GIVEN RECORDS.
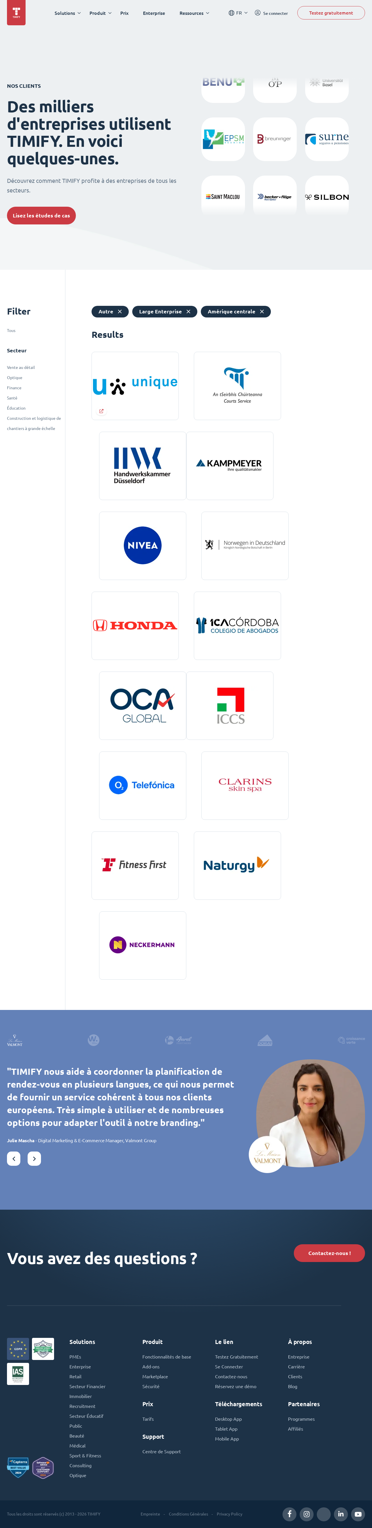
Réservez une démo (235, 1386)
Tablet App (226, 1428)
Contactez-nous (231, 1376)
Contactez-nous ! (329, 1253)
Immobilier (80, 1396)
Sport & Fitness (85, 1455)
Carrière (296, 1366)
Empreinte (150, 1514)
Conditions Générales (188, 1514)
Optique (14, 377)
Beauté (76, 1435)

PROBLEM.
Can you repeat every line of the records above word for word, leaving out any pictures?

OUTPUT FOR THIS EXERCISE.
Réservez une démo (235, 1386)
Tablet App (226, 1428)
Contactez-nous (231, 1376)
Contactez-nous ! (329, 1253)
Immobilier (80, 1396)
Sport & Fitness (85, 1455)
Carrière (296, 1366)
Empreinte (150, 1514)
Conditions Générales (188, 1514)
Optique (14, 377)
Beauté (76, 1435)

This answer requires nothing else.